**WORK TO COMPLETE:**
Within the listing that follows, state how many lines include the word "agent"; write only that number.

SOURCE MATERIAL Start Marker

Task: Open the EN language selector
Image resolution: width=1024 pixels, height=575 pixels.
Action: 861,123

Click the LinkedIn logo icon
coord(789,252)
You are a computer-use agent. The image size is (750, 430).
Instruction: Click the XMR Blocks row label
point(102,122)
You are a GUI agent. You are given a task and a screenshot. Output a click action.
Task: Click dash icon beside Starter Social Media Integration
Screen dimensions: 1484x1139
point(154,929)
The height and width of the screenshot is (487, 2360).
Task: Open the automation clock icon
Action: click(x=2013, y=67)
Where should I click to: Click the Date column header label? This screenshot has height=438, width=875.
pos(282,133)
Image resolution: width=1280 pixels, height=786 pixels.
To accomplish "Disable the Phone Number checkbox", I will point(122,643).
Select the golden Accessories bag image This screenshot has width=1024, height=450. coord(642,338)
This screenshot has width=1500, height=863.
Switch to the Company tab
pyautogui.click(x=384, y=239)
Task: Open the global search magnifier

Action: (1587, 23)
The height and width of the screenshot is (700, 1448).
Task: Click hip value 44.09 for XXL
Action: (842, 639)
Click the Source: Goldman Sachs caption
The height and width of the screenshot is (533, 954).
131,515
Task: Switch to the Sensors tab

SOURCE MATERIAL End Marker

**ANSWER SECTION:**
2